An important factor is that the human eye is very sensitive to slight variations in colour. Therefore, one problem encountered in the mixing of light is that the required degree of colour uniformity, wherein colour variations in the resultant light are imperceptible to the human eye, cannot be achieved by current mixing methods without unacceptable losses.
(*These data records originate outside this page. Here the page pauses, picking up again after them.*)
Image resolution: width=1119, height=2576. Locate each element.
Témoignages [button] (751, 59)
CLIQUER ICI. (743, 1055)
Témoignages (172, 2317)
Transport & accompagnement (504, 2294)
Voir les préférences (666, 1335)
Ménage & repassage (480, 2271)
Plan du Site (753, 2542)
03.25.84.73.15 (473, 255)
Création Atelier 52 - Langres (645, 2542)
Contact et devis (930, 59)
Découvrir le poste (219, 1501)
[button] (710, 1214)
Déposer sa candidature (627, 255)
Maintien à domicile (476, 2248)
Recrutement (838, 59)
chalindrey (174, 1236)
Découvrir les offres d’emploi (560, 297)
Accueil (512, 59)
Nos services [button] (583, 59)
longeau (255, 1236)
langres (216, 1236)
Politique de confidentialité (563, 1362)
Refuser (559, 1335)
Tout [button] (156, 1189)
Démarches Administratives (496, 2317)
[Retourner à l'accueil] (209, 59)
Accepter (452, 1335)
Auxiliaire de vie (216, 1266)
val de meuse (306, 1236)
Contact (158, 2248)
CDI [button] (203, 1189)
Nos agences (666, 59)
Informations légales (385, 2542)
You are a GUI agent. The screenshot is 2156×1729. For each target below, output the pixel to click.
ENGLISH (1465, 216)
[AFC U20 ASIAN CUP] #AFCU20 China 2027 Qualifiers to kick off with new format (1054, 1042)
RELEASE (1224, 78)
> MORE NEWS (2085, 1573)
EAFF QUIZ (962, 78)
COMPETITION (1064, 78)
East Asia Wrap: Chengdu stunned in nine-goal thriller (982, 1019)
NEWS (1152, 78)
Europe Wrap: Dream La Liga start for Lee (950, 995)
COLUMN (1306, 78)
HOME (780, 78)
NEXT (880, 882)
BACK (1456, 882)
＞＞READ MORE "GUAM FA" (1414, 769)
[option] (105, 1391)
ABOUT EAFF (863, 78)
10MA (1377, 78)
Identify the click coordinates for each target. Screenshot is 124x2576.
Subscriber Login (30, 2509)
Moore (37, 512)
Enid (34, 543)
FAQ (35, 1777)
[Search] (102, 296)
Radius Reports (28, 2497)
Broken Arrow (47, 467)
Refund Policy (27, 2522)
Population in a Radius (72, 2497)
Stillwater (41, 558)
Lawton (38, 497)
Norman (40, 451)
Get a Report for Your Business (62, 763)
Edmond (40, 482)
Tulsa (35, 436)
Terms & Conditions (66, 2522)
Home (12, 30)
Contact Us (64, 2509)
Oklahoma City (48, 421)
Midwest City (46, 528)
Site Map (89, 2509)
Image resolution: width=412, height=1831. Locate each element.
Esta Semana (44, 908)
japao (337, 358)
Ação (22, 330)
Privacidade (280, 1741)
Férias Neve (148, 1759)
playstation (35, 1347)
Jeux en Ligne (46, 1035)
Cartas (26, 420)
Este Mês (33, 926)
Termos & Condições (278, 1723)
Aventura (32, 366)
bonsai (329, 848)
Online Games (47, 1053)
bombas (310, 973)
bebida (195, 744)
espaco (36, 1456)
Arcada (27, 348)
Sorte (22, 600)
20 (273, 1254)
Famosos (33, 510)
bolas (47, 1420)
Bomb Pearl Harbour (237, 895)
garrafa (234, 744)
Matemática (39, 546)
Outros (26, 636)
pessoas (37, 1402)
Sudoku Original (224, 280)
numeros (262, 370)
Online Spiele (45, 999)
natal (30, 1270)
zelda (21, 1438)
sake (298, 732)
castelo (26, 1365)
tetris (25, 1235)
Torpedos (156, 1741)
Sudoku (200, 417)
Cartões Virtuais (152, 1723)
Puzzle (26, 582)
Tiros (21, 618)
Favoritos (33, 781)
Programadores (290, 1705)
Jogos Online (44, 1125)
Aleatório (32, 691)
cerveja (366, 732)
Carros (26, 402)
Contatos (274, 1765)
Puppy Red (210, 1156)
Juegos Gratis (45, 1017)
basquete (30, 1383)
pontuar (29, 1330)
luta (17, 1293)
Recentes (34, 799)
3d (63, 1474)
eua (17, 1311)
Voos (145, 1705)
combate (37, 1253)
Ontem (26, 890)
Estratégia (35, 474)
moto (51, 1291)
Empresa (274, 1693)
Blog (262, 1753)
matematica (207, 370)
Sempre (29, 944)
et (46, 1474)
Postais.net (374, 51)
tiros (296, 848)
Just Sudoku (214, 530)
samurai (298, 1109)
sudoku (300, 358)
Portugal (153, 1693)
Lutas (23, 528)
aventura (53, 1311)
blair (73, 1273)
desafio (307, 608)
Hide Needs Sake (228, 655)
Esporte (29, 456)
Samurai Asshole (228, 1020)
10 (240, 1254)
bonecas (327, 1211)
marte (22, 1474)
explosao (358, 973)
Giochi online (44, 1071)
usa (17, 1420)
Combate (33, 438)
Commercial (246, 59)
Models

Zhao, F. et al, “Optical Elements for Mixing Coloured LEDs to Create White Light”, conference paper 4776-35 at SPIE International Symposium on Optical Technology (SPIE's 47th Annual meeting, July 2002), published in Solid State Lighting II: Proceedings of SPIE volume 4776, pages 206–214, (2002) disclose an experimental investigation into the problems encountered and illustrates the deficiencies of the current state-of-the-art. Zhao, F. et al disclose using optically clear, acrylic light guides of square and circular cross section and of various lengths (76 mm, 152 mm, 305 mm) to mix red, green and blue light from an RGB LED array comprising 18 LED's.
The light guides were not found to significantly improve the beam uniformity in terms of illuminance and colour and there was no appreciable difference in the quality of the light produced by the different shaped light guides. The system energy efficiency deteriorated as a function of length as expected. The only improvement in illuminance and colour uniformity was achieved by diffusing the output ends of the light guides, which incurred further deterioration in efficiency.
Generation of white light is not the only application requiring efficient mixing of laser diode or LED output. Photo-curing of cements, such as dental cement requires a uniform illumination of the photosensitive material. Existing systems based on light guides produce uneven illumination giving unsatisfactory curing.
Hence, there is a need for a means of combining the output from one or more light sources to achieve output light with good uniformity of both colour and intensity across the output area. It is also desirable to have the ability to combine light from multiple sources without greatly increasing the angular spread of the input light and to make full use of the lumens supplied by the one or more sources.